Tasks to carry out.
1) In the passage on Lino Tonti, condense the paragraph beginning "Tonti's first job was at Benelli" into a short list that keeps its main facts.
2) Extend the passage on Lino Tonti by writing what follows its final sentence.

Text passage.
Lino Tonti (September 16, 1920 – June 8, 2002) was an Italian motorcycle engineer known for designing a number of sport and racing motorcycles in the 1950s and 1960s, and for creating his signature 'Tonti frame' for Moto Guzzi's 1971 V7 Sport, setting his stamp on all Moto Guzzis since.

==Career==
Tonti's first job was at Benelli, where he worked on a road-racing supercharged four, and then after World War II he went to Aermacchi. In 1957 he went to work for Count Giuseppe Boselli at F.B. Mondial, and helped break MV Agusta's Moto GP dominance of lightweight Grand Prix motorcycle racing in that year. After Mondial made a secret deal with Gilera, Moto Guzzi, and MV Agusta to stop racing at the end of 1957, Tonti went to Bianchi where he designed 250 cc four-stroke twins.

Lino Tonti joined Moto Guzzi in 1967 to replace Carcano. There he developed the V7 Sport and the small-block V50.

Given material.
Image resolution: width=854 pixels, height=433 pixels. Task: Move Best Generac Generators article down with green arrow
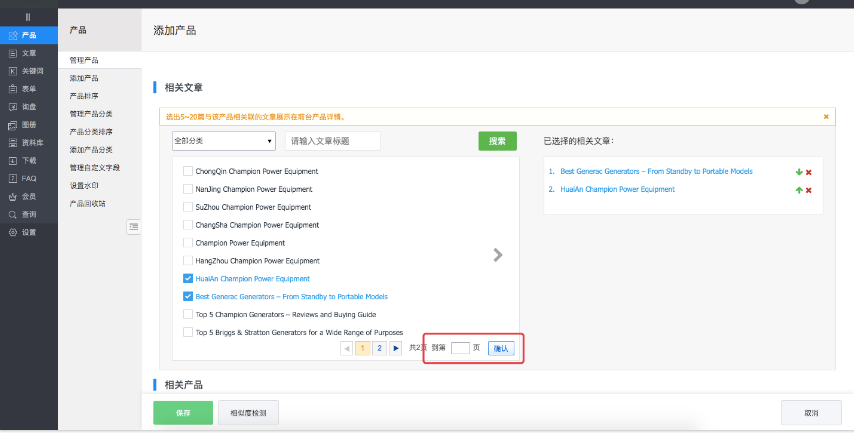(798, 172)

Answer list.
1)
- Worked first at Benelli on a supercharged four-cylinder road racer.
- Moved to Aermacchi after World War II.
- Joined Count Giuseppe Boselli at F.B. Mondial in 1957 and helped end MV Agusta's dominance of lightweight Grand Prix racing that year.
- Went to Bianchi, where he designed 250 cc four-stroke twins, after Mondial, Gilera, Moto Guzzi and MV Agusta secretly agreed to stop racing at the end of 1957.

2)
In the 1970s, Tonti helped his longtime friend Reno Leoni in his efforts to fit Ducati fork dampers in the Moto Guzzi racer he was campaigning in American AMA Superbike racing.

===Linto racing motorcycle===
In 1967, Tonti built the Linto Grand Prix racer with his assistant Alcide Biotti. The motorcycle was powered by a pair of 250cc Aermacchi-Harley Davidson four-stroke, single-cylinder engines joined. It was a six-speed pushrod straight-twin engine using the cylinders and heads from Aermacchi's horizontal single DS racer, combined with a new crankcase. The machine attained fourth place in the 1968 championship, and placed second in 1969, and continued to make appearances against more powerful two-strokes in 1970, 1971 and 1972.